╭─ Data section
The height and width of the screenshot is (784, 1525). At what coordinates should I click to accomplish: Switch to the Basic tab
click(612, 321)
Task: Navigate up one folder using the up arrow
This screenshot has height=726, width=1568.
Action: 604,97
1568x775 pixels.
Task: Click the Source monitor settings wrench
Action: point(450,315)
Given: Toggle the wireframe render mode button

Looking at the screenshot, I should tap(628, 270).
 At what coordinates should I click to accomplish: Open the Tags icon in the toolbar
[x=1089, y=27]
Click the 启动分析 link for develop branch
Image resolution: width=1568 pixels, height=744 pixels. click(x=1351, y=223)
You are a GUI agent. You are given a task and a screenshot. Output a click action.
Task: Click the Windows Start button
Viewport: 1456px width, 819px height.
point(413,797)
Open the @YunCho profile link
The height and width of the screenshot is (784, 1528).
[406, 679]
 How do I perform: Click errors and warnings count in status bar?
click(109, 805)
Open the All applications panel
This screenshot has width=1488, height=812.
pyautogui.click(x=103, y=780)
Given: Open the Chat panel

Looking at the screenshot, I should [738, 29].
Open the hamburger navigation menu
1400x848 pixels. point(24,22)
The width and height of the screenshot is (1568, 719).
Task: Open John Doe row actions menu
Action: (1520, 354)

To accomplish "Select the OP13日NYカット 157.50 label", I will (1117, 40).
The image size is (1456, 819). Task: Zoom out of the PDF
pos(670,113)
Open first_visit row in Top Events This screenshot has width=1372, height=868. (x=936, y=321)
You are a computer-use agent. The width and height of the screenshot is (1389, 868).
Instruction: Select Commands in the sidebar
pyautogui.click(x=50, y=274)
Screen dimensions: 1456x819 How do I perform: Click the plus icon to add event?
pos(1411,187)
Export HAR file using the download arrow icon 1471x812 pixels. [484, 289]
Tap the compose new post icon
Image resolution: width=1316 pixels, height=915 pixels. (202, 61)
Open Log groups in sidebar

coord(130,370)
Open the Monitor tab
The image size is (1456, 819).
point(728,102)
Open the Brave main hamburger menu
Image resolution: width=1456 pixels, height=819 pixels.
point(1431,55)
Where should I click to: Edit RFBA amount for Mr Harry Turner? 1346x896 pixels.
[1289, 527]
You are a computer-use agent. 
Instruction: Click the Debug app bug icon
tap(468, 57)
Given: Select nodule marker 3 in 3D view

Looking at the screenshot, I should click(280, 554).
╰─
*What the exercise asks:*
Every record above must be set down again, word for word.

*Exercise answer:*
The height and width of the screenshot is (784, 1525). At what coordinates should I click to accomplish: Switch to the Basic tab
click(612, 321)
Task: Navigate up one folder using the up arrow
This screenshot has height=726, width=1568.
Action: 604,97
1568x775 pixels.
Task: Click the Source monitor settings wrench
Action: point(450,315)
Given: Toggle the wireframe render mode button

Looking at the screenshot, I should tap(628, 270).
 At what coordinates should I click to accomplish: Open the Tags icon in the toolbar
[x=1089, y=27]
Click the 启动分析 link for develop branch
Image resolution: width=1568 pixels, height=744 pixels. click(x=1351, y=223)
You are a GUI agent. You are given a task and a screenshot. Output a click action.
Task: Click the Windows Start button
Viewport: 1456px width, 819px height.
point(413,797)
Open the @YunCho profile link
The height and width of the screenshot is (784, 1528).
[406, 679]
 How do I perform: Click errors and warnings count in status bar?
click(109, 805)
Open the All applications panel
This screenshot has width=1488, height=812.
pyautogui.click(x=103, y=780)
Given: Open the Chat panel

Looking at the screenshot, I should [738, 29].
Open the hamburger navigation menu
1400x848 pixels. point(24,22)
The width and height of the screenshot is (1568, 719).
Task: Open John Doe row actions menu
Action: (1520, 354)

To accomplish "Select the OP13日NYカット 157.50 label", I will (1117, 40).
The image size is (1456, 819). Task: Zoom out of the PDF
pos(670,113)
Open first_visit row in Top Events This screenshot has width=1372, height=868. (x=936, y=321)
You are a computer-use agent. The width and height of the screenshot is (1389, 868).
Instruction: Select Commands in the sidebar
pyautogui.click(x=50, y=274)
Screen dimensions: 1456x819 How do I perform: Click the plus icon to add event?
pos(1411,187)
Export HAR file using the download arrow icon 1471x812 pixels. [484, 289]
Tap the compose new post icon
Image resolution: width=1316 pixels, height=915 pixels. (202, 61)
Open Log groups in sidebar

coord(130,370)
Open the Monitor tab
The image size is (1456, 819).
point(728,102)
Open the Brave main hamburger menu
Image resolution: width=1456 pixels, height=819 pixels.
point(1431,55)
Where should I click to: Edit RFBA amount for Mr Harry Turner? 1346x896 pixels.
[1289, 527]
You are a computer-use agent. 
Instruction: Click the Debug app bug icon
tap(468, 57)
Given: Select nodule marker 3 in 3D view

Looking at the screenshot, I should click(280, 554).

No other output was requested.